Extracted text:
1. Farhh (Timeform rating 131)
The Goldophin-owned Farhh took a most unusual route to the top with a rather staggered start to his career. He only raced twice in his first two seasons of racing, but he won both times in impressive fashion, recording a six-length success on his only two-year-old outing in a maiden at Newmarket, and then scoring at 12/1 in a 0-95 handicap having been off over a year between starts. When he finally made his third race, a further seven months later, it came at the unlikely setting of Thirsk, where he destroyed a field of experienced handicappers in the Thirsk Hunt Cup.
For the remainder of that four-year-old campaign, Farhh was able to stand his racing well and acquitted himself admirably in the face of what was to prove some remarkably stiff tests. Having narrowly gone down to Nathaniel in the Group 1 Coral-Eclipse, Farhh had the misfortune to bump into Frankel in both the Sussex Stakes and the Juddmonte International before missing out close home to Moonlight Cloud in the Prix du Moulin de Longchamp on his final outing.

To do:
According to the text about Farhh, which horse beat him close home in the Prix du Moulin de Longchamp? None of the items has any bearing on this.

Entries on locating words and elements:
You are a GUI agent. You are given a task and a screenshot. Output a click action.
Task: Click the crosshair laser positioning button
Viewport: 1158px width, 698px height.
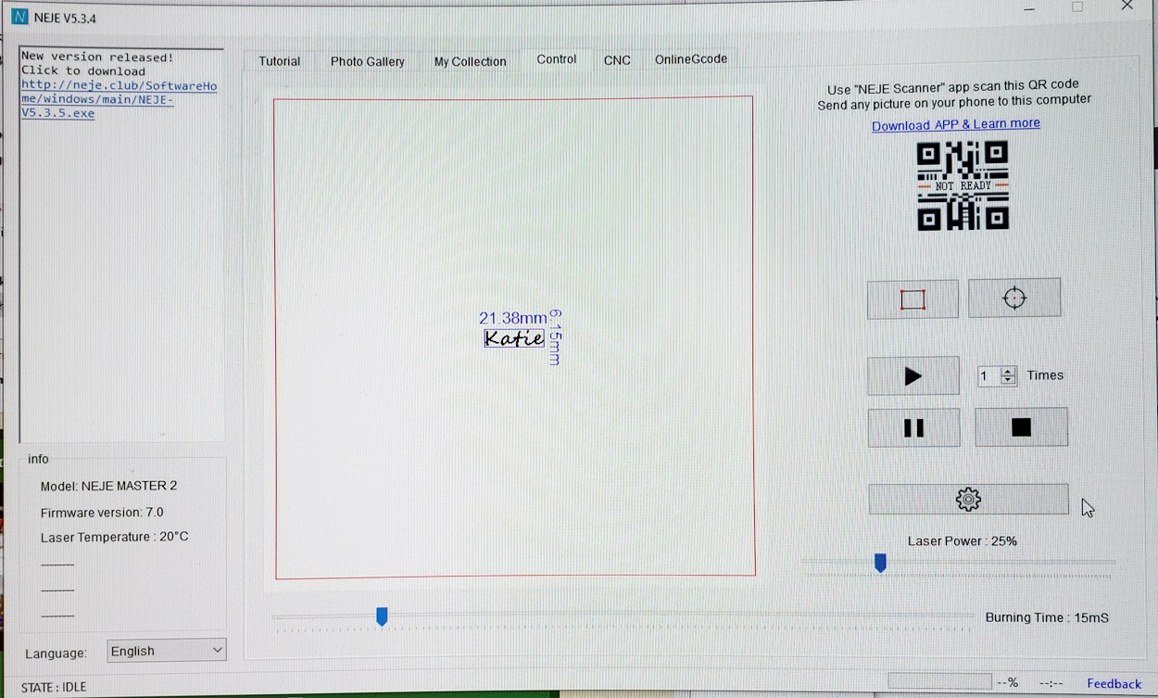tap(1014, 298)

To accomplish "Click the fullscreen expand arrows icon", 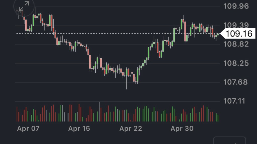I will (x=24, y=7).
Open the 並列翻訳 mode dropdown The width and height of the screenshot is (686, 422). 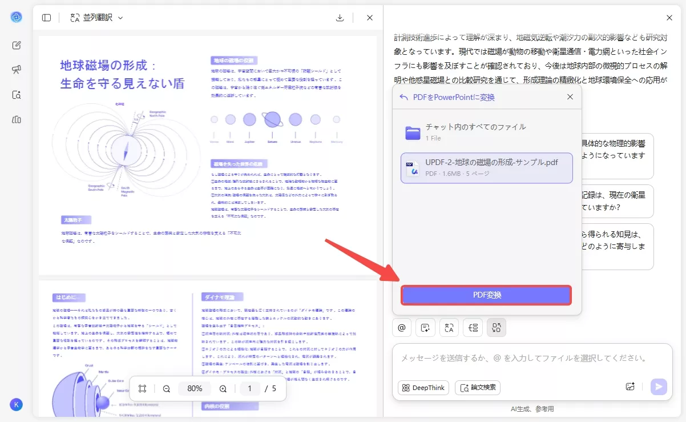point(97,17)
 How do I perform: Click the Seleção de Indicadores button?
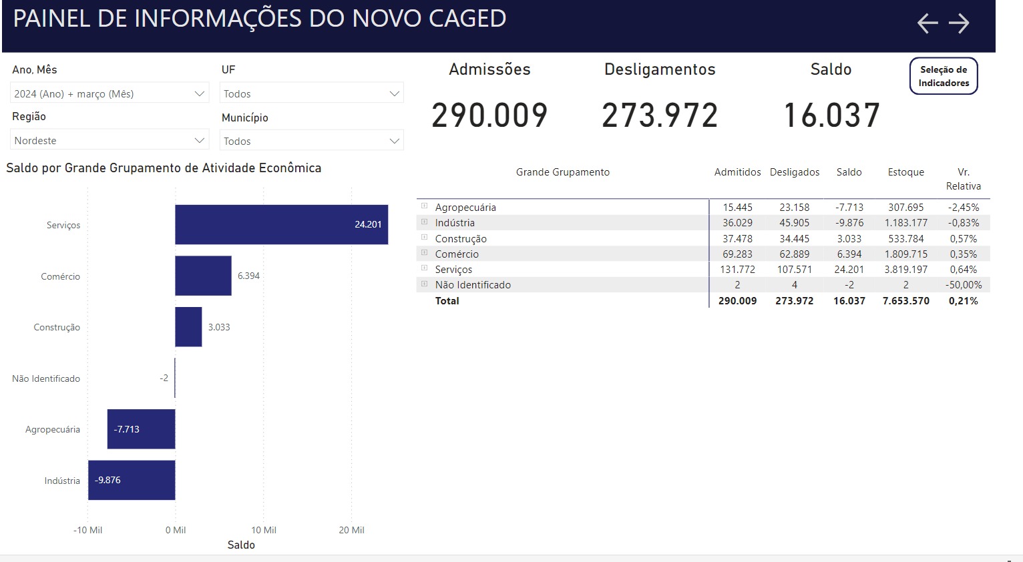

Answer below:
Moonlight Cloud